J’ai fait un reportage sur le procès pour le magazine satirique français Charlie Hebdo. Dans le Palais de Justice aux allures d’église, où le public peut suivre le procès sur de grands écrans, l’assistance moyenne est d’environ six personnes. Un après-midi, nous n’étions que deux, moi et une vieille dame au visage doux se chuchotant un commentaire mélancolique mais urgent.

La tragédie niçoise est la giroflée des attentats terroristes en France, la vilaine cousine.

Les attentats de janvier 2015 contre Charlie Hebdo et le supermarché Hypercacher à Paris a choqué des millions de personnes dans le monde pour qu’elles défilent dans les rues en signe de protestation. Les attentats de novembre 2015 contre le Stade de France, plusieurs cafés et la salle de concert du Bataclan ont fait 130 morts et plongé la France dans une dépression de six mois. Mais personne ne se souvient de grand-chose de Nice.

Pourquoi? Eh bien, l’attentat de Nice, c’est comme Apollo 12. Personne ne se souvient des noms des personnes impliquées. C’est mauvais d’être deuxième ou troisième. Aussi, les Français sont plutôt arrogants sur la province en général mais sur Nice en particulier. C’est difficile à comprendre pour les Britanniques, car nous pensons que le sud de la France est extrêmement glamour, mais les Parisiens pensent à Nice comme à Stoke ou à Belfast avec du soleil. C’est partout où vous regardez. Ces crétins niçois, ils votent à droite et sont presque italiens, alors vous avez le droit de les dédaigner.

Mais en fin de compte, je pense qu’il s’agit de tous les enfants. Personne ne veut entendre parler d’enfants morts.
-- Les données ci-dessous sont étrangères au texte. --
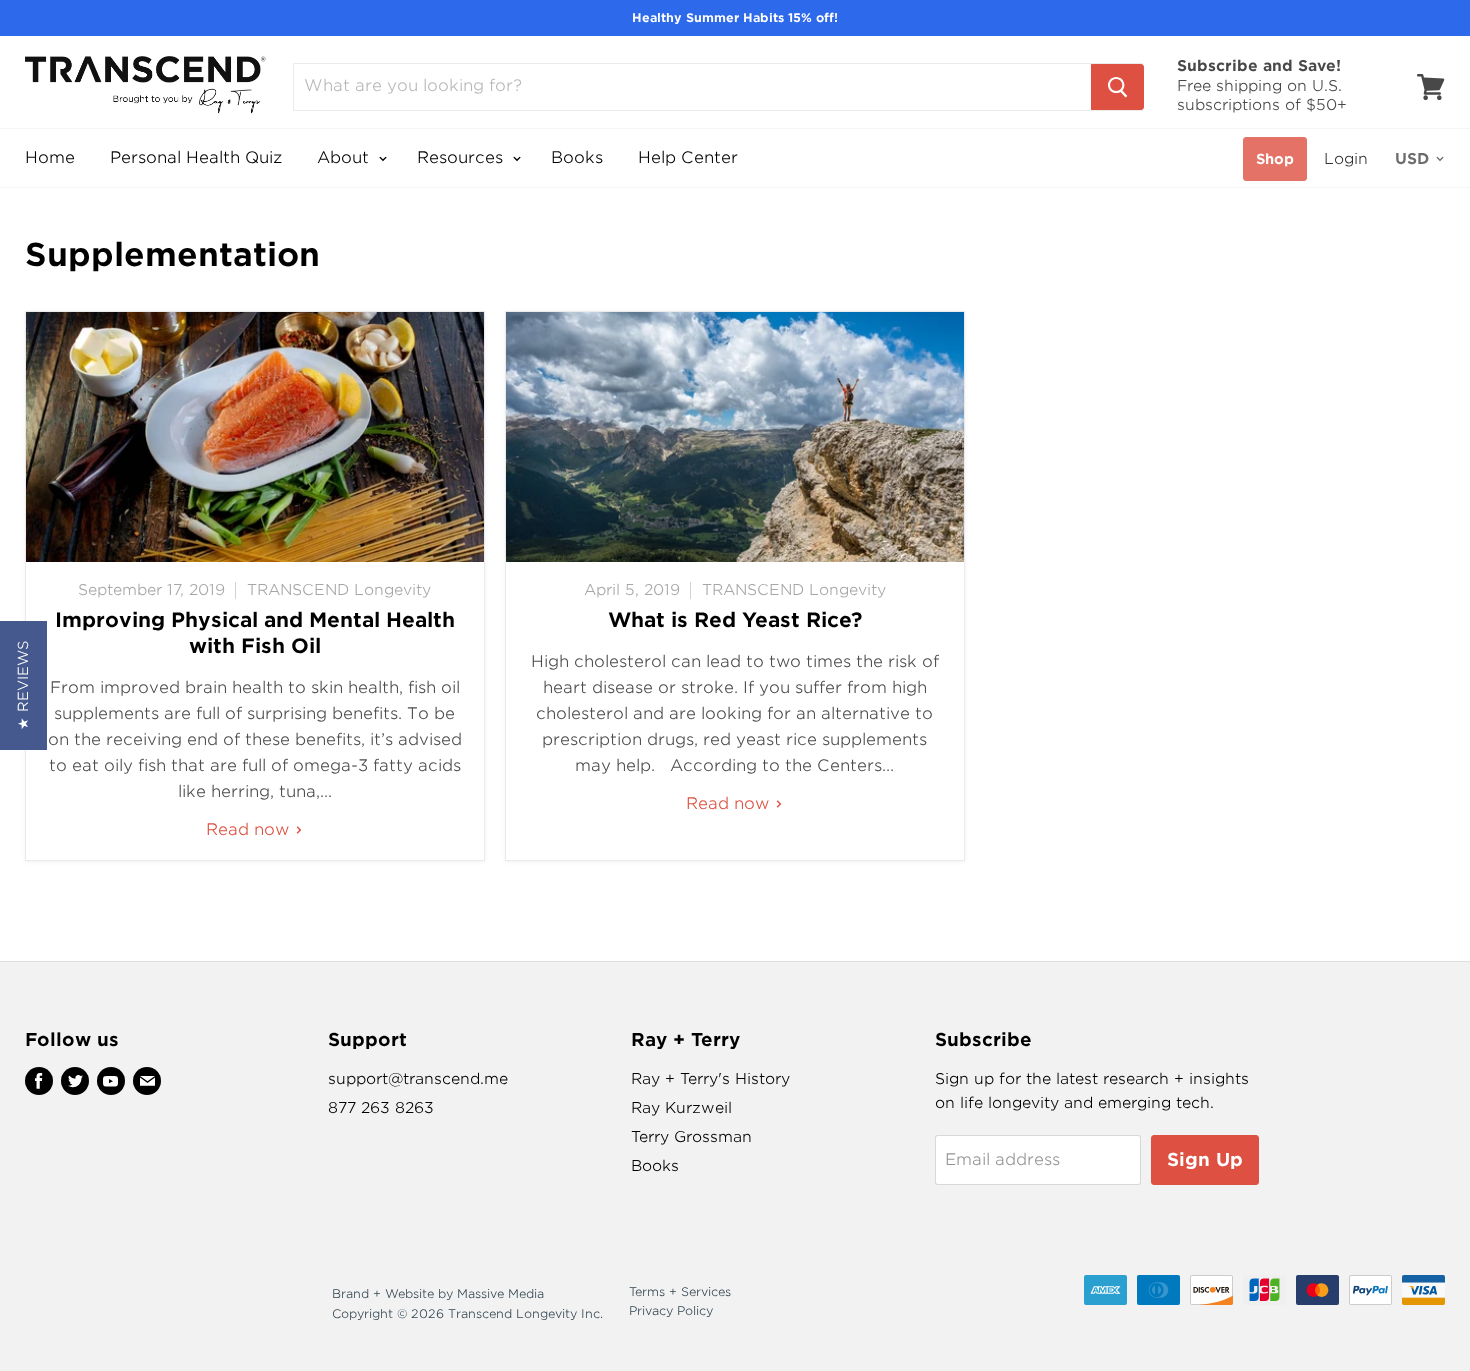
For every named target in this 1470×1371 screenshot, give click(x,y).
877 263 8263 (381, 1108)
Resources (462, 157)
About (345, 157)
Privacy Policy (671, 1310)
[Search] (1117, 87)
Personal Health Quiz (196, 157)
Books (577, 157)
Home (50, 157)
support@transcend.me (418, 1079)
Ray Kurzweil (681, 1108)
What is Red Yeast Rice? (735, 620)
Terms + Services (680, 1291)
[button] (23, 685)
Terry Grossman (691, 1137)
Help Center (688, 157)
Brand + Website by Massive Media (438, 1293)
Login (1346, 159)
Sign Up (1205, 1159)
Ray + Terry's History (710, 1079)
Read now (250, 829)
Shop (1275, 159)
Les enfants morts sont vraiment mauvais au box-office.

Depuis trois ans, la justice française est une fabrique jurisprudentielle insensée. Il a mené des procès énormes et interminables comme dans un roman de Dickens.

Il y a des avocats parisiens qui travaillent exclusivement sur des procès pour terrorisme depuis huit ou neuf ans. C’est une chaîne de montage.
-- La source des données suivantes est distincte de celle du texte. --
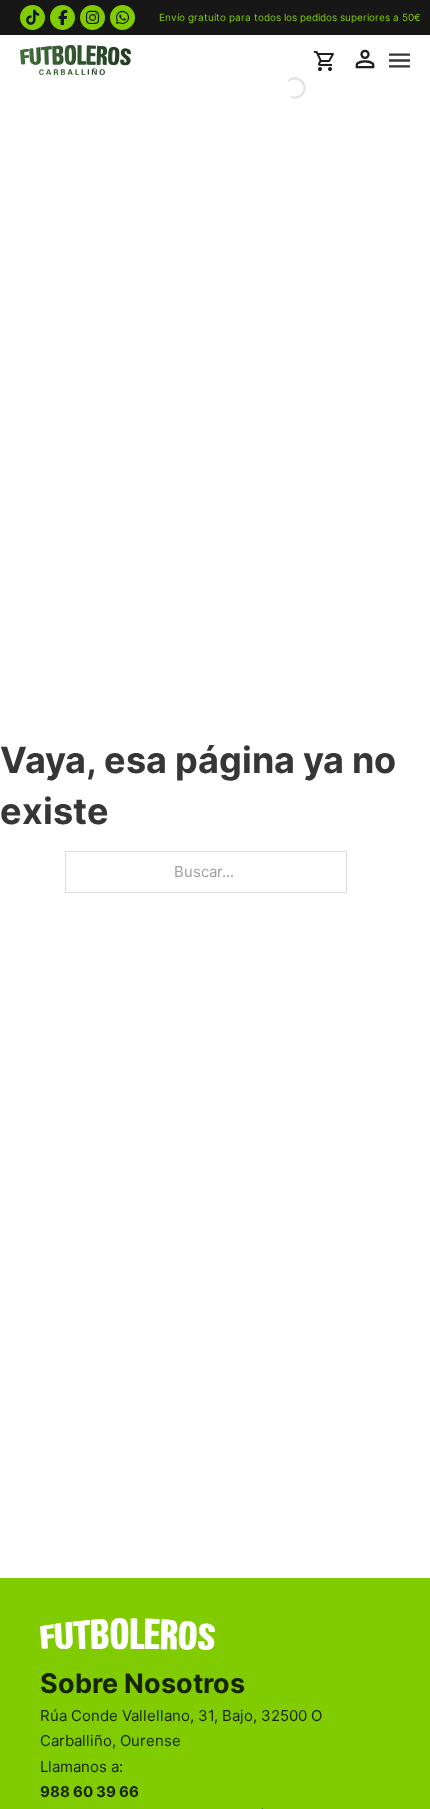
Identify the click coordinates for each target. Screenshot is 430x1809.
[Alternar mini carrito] (327, 61)
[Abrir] (399, 61)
L’affaire de Nice a commencé avec tout le monde pré-épuisé. De plus, c’est un processus qui s’invente au fur et à mesure. Au fil du déroulement pluriannuel de ces enquêtes, une place croissante a été donnée à la parole des plaignants (ils sont près de 2 500 pour le procès de Nice). Souvent à l’issue d’une déposition de témoin, Laurent Raviot, le président de la cours (juge en chef), demande plutôt au témoin de manière suppliante : « Qu’attendez-vous de ce procès, qu’espérez-vous ? » C’est presque comme s’il demandait des idées.

Près de 280 plaignants se sont exprimés depuis l’ouverture du procès en septembre. Il y a eu de l’horreur, bien sûr, comment pourrait-il ne pas y avoir d’horreur ? Beaucoup de choses comme des policières glissant sur des cerveaux exposés. Puis il y avait le jeune homme qui venait de finir de bavarder avec une vieille dame, se retournant pour la voir littéralement coupée en deux. Ou le témoin traumatisé qui a raconté être tombé sur une mère désemparée avec un enfant mort dans les bras. « Aidez-moi à trouver sa tête », dit-elle. « S’il vous plaît, aidez-moi à trouver sa tête. »
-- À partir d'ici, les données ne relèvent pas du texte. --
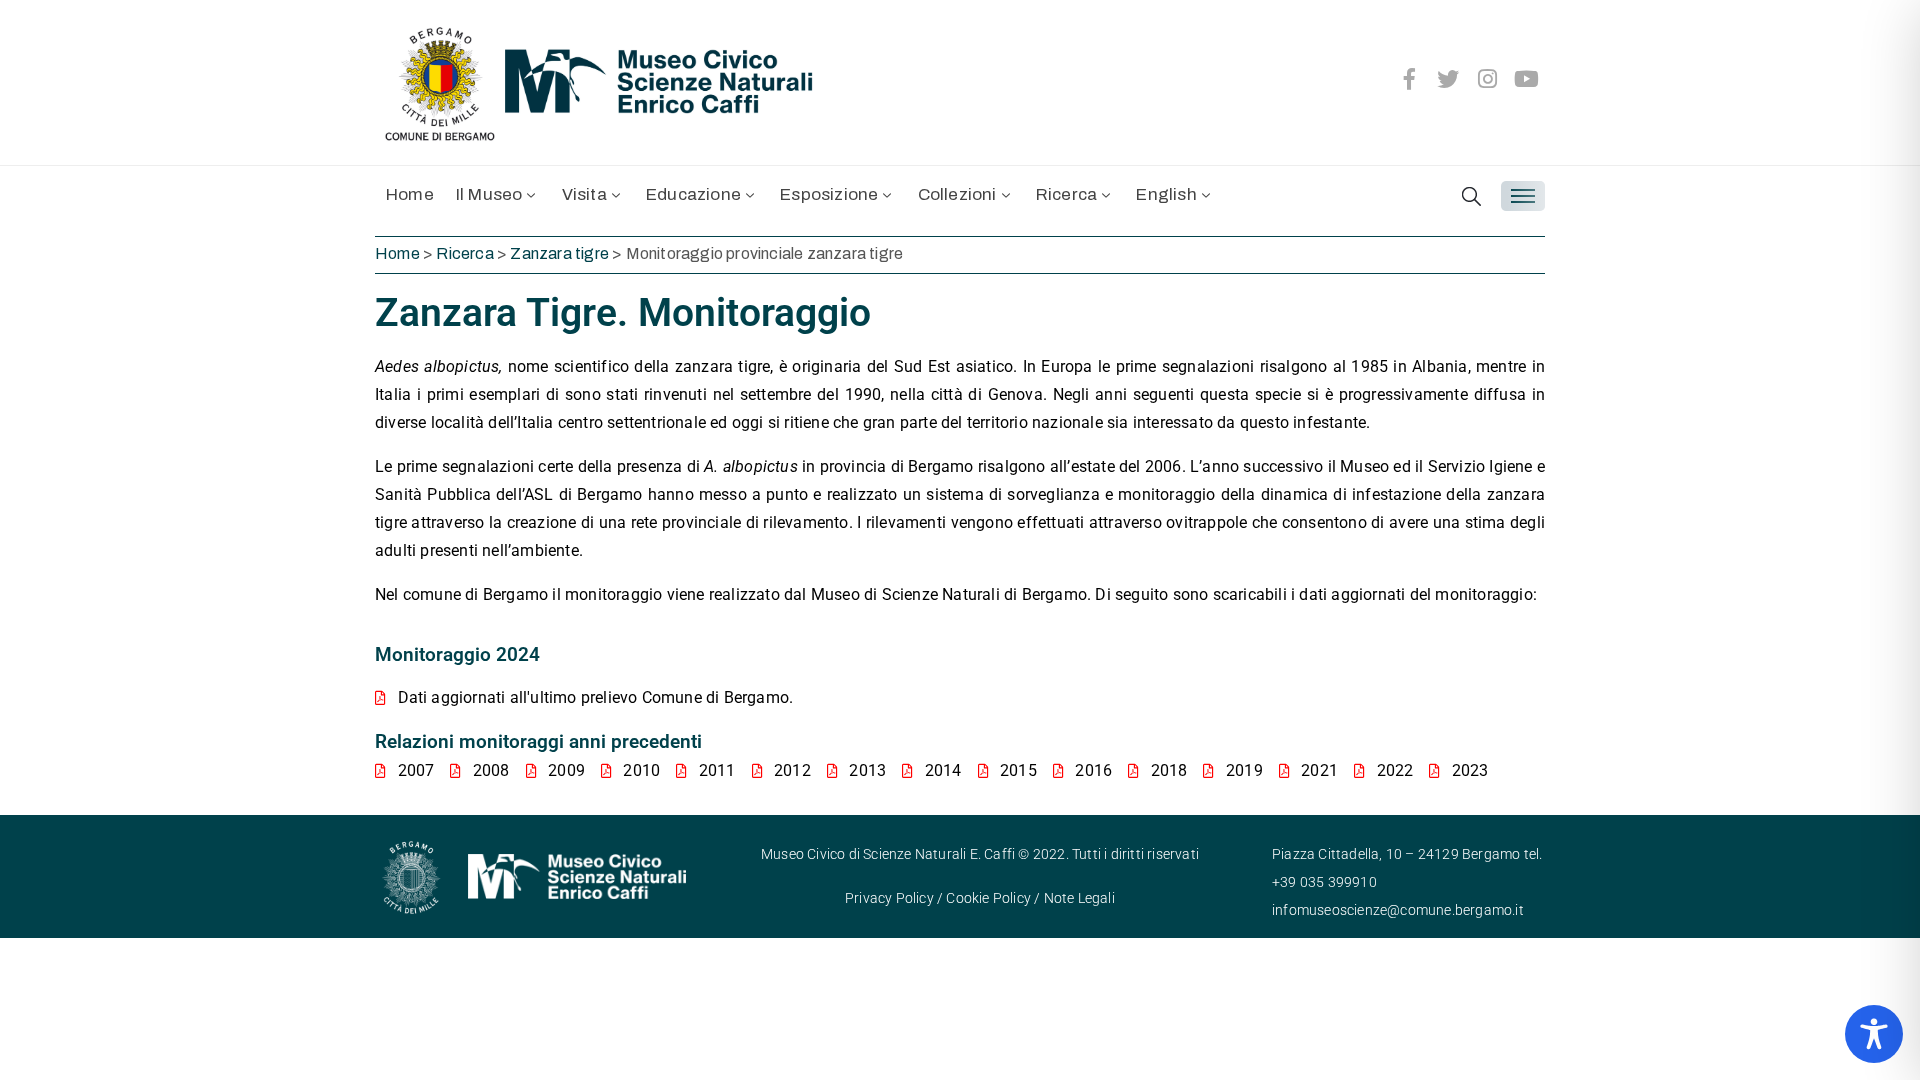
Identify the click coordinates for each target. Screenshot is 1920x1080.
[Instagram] (1488, 79)
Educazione (693, 194)
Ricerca (1066, 194)
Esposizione (829, 194)
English (1166, 194)
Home (410, 194)
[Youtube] (1527, 79)
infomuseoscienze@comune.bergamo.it (1398, 910)
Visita (584, 194)
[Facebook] (1409, 79)
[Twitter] (1449, 79)
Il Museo (489, 194)
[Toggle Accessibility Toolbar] (1874, 1034)
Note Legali (1079, 898)
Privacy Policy (889, 898)
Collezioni (957, 194)
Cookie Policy (988, 898)
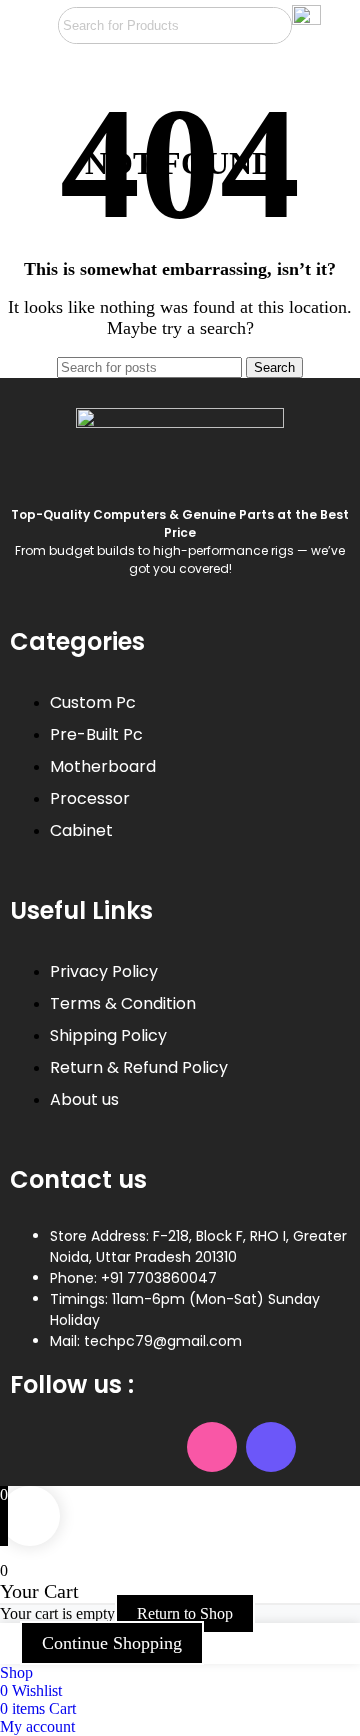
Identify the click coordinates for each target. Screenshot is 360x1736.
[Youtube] (153, 1447)
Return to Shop (185, 1613)
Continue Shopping (112, 1643)
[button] (28, 26)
Mais l’événement principal a été plusieurs centaines de personnes parlant de leurs parents, frères, sœurs, partenaires et enfants décédés. J’ai écouté l’homme qui a passé la nuit étendu sur la route à côté du corps de sa fille morte de deux ans, juste pour être avec elle une dernière fois. J’ai écouté l’homme qui a perdu six (oui, six) membres de sa famille en un instant, puis j’ai vu des gens voler leur corps en quelques secondes. C’étaient des gens profondément ordinaires, tous lumineusement éloquents dans leur douleur et leur perte. Ils ont été une leçon inoubliable sur ce que c’est que d’être humain. Je ne m’attendais pas à faire un reportage sur un procès pour meurtre et à apprendre presque tout ce qu’il y a à apprendre sur l’amour. Et peut-être apprendre les spécificités balistiques de ce qui se passe lorsque l’amour rencontre son contraire.

Tous étaient d’une unanimité déchirante sur la façon dont ils étaient profondément corrodés par la culpabilité. La culpabilité de survivre, de ne pas sauver ses proches, de ne pas suffisamment aider les blessés ou les mourants. Tous pareillement brûlés dans son feu. Les plus tristes d’entre eux étaient comme des jouets brisés, hésitants, dépourvus, dévastateurs.

Il y a eu un jour de gros box-office. L’ex-président François Hollande a témoigné. Après un mois d’humble culpabilité et de honte de la part d’innocents, nous avons eu une journée d’absolue irréprochabilité. « Quand il y a attentat, il s’ensuit qu’il y a eu échec », a déclaré Hollande. Mais l’échec n’était pas le sien. Il avait été impeccable tout du long. Il est sans doute naïf de ma part d’attendre quoi que ce soit d’un homme politique, mais le contraste moral avec les victimes était vertigineux et nauséabond.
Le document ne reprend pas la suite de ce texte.